The replacement of Wagner’s forces with regular soldiers could provide a tempting target for Ukraine, after its advances on some higher ground around the city over the past week.
Serhiy Cherevatyi, a spokesperson for Ukraine’s eastern military command, said the number of Russian attacks in the area had fallen in the last three days, and that there had been two military engagements in the last 24 hours, though shelling continued.
SHELLING, REGROUPING
“We can definitely note a reduction in attacks and possibly this is linked to their regrouping. It is clear that we have inflicted heavy losses and they need this (to regroup),” he said.
Maliar said Russia was also reinforcing its positions on the flanks of Bakhmut and shelling Ukrainian forces to try to stop the Ukrainian advances. Ukraine says it retains a small foothold within the city.
Ukraine is planning a major counteroffensive against Russia’s invasion, using modern weapons supplied by Western allies and troops freshly trained across Europe. It has not said when the offensive will start of which territory it will seek to retake.

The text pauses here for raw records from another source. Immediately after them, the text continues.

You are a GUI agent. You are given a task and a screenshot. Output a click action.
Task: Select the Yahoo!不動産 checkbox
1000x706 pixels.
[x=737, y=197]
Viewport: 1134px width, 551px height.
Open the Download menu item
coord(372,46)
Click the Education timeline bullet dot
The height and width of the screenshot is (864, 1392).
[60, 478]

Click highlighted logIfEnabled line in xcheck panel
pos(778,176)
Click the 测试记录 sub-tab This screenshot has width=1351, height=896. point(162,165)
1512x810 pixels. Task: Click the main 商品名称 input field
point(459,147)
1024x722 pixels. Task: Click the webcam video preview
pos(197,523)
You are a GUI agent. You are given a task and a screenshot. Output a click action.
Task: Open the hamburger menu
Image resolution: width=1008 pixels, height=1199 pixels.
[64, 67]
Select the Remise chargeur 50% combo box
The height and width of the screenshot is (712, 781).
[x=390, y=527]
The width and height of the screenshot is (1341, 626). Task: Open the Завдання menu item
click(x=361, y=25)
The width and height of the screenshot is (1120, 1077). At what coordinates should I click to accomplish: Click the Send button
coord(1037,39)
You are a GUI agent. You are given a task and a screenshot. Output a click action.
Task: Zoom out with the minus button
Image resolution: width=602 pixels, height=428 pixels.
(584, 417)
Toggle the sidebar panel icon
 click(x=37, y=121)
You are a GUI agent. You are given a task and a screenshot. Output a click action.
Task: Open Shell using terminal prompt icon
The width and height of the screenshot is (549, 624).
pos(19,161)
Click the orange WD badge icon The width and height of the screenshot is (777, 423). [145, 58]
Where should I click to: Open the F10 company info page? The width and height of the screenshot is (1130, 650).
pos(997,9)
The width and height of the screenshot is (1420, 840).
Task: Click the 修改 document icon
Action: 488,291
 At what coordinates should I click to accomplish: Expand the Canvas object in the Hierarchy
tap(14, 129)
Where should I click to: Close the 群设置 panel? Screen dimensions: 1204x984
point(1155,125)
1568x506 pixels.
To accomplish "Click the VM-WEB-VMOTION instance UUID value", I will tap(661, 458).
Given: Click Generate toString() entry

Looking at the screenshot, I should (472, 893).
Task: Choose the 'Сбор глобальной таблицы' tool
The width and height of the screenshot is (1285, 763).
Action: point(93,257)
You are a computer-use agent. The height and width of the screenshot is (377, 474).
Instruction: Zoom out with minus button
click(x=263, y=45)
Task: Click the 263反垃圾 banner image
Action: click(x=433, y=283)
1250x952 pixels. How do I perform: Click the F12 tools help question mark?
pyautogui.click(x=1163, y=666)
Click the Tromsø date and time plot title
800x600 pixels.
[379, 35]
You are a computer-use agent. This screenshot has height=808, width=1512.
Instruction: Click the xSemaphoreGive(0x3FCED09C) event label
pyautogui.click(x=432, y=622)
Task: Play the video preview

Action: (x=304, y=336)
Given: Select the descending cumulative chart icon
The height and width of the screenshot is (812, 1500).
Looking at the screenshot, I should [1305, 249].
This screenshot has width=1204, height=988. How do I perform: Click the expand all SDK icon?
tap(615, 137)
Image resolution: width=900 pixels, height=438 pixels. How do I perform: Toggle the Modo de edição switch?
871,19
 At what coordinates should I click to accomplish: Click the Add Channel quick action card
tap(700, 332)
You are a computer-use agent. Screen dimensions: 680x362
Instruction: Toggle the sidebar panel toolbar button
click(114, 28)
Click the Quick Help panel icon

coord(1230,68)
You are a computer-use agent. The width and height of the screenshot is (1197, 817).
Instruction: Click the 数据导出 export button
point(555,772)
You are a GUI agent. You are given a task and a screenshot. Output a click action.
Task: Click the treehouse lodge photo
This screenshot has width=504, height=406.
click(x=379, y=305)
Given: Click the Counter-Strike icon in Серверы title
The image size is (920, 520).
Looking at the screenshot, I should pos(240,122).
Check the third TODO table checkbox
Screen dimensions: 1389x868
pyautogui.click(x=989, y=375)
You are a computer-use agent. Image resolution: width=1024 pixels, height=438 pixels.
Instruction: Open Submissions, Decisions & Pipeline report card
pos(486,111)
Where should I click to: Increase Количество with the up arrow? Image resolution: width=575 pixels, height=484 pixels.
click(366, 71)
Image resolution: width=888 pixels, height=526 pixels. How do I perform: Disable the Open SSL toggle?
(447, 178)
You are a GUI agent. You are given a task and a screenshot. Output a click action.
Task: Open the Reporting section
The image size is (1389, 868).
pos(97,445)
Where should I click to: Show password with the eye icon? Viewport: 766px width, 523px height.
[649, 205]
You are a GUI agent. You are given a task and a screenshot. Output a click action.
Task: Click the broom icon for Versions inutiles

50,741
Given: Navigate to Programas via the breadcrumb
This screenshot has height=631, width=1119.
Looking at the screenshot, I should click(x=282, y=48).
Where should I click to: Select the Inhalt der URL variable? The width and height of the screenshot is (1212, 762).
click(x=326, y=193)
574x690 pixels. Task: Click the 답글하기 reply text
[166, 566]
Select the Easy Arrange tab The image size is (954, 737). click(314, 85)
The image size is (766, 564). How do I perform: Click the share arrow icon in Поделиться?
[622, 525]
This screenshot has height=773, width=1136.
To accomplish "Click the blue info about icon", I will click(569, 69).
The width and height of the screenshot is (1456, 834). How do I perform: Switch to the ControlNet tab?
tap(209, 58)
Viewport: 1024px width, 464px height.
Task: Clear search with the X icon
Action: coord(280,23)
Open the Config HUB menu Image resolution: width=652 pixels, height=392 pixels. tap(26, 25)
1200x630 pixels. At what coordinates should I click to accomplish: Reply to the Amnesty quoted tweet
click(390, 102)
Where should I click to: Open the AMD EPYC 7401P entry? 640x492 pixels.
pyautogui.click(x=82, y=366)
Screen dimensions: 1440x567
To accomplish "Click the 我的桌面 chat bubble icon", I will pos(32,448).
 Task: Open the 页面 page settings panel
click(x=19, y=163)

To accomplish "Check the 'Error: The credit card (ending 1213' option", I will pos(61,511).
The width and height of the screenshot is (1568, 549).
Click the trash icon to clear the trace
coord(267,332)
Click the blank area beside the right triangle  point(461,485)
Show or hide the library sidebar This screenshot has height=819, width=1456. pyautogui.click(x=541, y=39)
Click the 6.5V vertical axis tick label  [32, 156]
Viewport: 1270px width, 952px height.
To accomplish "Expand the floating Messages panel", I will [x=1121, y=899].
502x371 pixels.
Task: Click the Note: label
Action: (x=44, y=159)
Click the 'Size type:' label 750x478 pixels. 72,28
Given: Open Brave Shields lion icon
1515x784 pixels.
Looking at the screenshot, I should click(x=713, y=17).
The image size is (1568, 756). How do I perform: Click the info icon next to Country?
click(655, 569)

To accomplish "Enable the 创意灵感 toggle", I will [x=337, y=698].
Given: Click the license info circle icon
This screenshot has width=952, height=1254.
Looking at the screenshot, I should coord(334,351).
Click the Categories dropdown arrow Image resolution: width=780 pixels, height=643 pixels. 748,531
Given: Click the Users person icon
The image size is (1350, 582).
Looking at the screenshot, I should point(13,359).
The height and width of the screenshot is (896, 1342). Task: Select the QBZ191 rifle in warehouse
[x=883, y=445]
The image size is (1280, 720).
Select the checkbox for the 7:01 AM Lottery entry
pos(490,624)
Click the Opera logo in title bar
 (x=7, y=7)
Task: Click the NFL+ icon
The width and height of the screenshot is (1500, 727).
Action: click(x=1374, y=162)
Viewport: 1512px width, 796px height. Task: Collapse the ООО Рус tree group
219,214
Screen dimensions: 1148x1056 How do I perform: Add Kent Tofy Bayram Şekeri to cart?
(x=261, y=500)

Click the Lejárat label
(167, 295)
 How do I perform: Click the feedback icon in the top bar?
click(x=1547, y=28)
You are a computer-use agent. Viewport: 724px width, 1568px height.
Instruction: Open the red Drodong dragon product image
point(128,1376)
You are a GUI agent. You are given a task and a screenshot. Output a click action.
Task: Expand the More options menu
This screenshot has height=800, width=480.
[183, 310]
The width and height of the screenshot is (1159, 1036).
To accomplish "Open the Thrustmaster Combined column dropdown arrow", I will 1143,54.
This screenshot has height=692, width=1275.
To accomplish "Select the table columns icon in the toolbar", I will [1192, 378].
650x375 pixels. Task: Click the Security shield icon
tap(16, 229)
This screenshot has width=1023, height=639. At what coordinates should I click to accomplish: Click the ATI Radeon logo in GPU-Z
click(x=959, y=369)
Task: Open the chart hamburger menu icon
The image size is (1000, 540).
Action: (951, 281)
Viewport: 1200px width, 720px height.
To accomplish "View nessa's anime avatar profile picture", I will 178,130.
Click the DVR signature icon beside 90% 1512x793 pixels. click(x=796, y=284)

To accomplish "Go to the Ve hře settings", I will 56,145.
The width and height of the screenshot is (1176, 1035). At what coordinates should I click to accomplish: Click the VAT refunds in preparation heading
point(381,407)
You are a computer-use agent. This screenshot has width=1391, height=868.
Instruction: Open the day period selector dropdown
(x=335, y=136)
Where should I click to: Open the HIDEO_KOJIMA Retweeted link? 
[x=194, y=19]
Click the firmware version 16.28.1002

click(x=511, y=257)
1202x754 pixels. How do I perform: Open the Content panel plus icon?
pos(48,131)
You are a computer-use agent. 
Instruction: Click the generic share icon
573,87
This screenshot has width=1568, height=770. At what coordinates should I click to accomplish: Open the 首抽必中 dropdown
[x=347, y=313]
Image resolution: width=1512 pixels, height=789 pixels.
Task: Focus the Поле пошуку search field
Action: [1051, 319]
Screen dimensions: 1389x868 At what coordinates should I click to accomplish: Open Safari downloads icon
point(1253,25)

Russia has built sprawling fortifications in its neighbour’s east and south in readiness, and military analysts say recent small Ukrainian offensives may be aimed at spreading Russia’s forces thinly, creating gaps elsewhere that can be exploited.
Russian President Vladimir Putin says the United States and its allies are fighting an escalating proxy war against Russia after he sent troops to invade Ukraine in February last year.
The United States and its allies say they want Ukraine to defeat Russian forces on the battlefield but deny Putin’s claims that they want to destroy Russia, which they accuse of an unprovoked, imperial land grab in Ukraine.
Russia moved ahead on Thursday with a plan to deploy tactical nuclear weapons in Belarus, signing a deal with its ally about the storage of the warheads at a special facility that should be finished in just over a month’s time.